The most common complaint from those aged 65 and over was that public transport is “not convenient and does not go where you want” the research by the International Longevity Centre think-tank and charity Age UK found.

Their report, The Future of Transport in an Ageing Society, found that 1.45 million over-65s in England struggled to get to a hospital, while 630,000 over-65s found had difficulty getting to their GP’s surgery

Just one in 100 people over 60 said they would stop driving because of their age, but 43% said a health problem would make them stop getting behind the wheel, the report also found.

Caroline Abrahams, charity director at Age UK, said: “It is crucial that older people are able to get out and about, especially as the evidence shows this helps them retain their health and independence for longer.

“Against this context it is worrying that so many older people are struggling to reach hospital, or sometimes even their local GP.

“This report should be a wake-up call because it shows our transport system is not currently meeting the needs of our growing ageing population.

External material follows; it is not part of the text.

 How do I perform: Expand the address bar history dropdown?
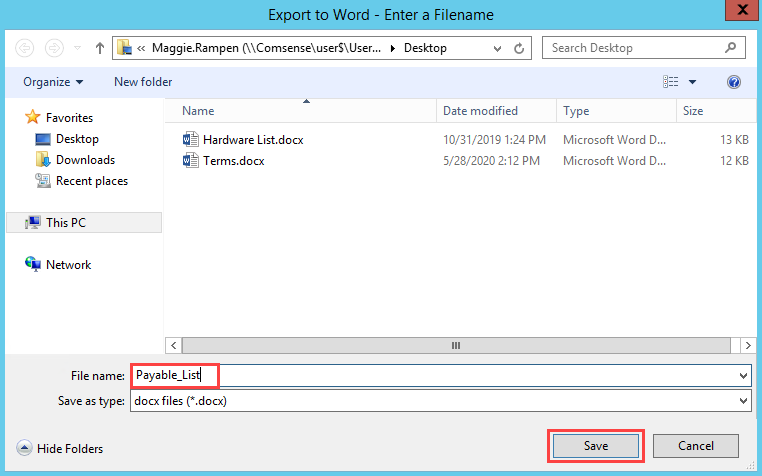click(497, 49)
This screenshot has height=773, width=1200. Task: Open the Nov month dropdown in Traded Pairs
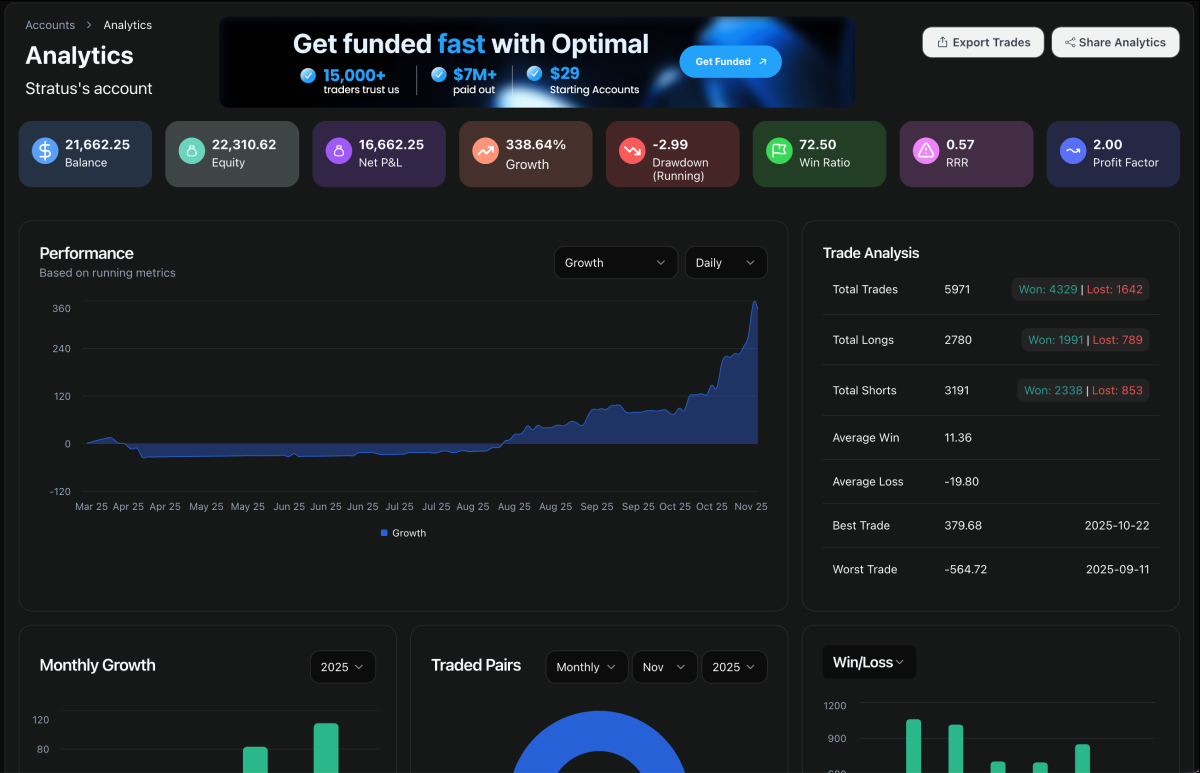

The bus pass is an absolute lifeline for many who would otherwise be stranded at home and is utterly essential, but the truth is it’s not enough on its own to enable older people to stay mobile.

“For example, better transport planning and more imaginative use of volunteers could make a big difference today; and in the medium term ‘driverless cars’ and other technological innovations could be real game changers.”

The report found that people in the worst health and with the lowest incomes who struggled the most to travel to health services.

Those in rural areas had worse access to public transport, with 20% of people on their early 70s using it weekly, compared to 38% of city and town dwellers. Some 18% of 65s in the countryside do not use public transport because there is none, compared to 2% of urban pensioners.

ILC-UK’s Helen Creighton added: “Travel is essential for independent living and has been shown to benefit physical health and mental wellbeing in later life. Furthermore there is evidence that maintaining older people’s mobility has substantial economic benefits, with analysis by ILC-UK estimating that concessionary fares will provide a net benefit to the wider community of £19.4 billion in the years up to 2037.

“This report, which highlights the travel difficulties facing older people, emphasises the need to adapt our transport system to meet the demands of our ageing society.”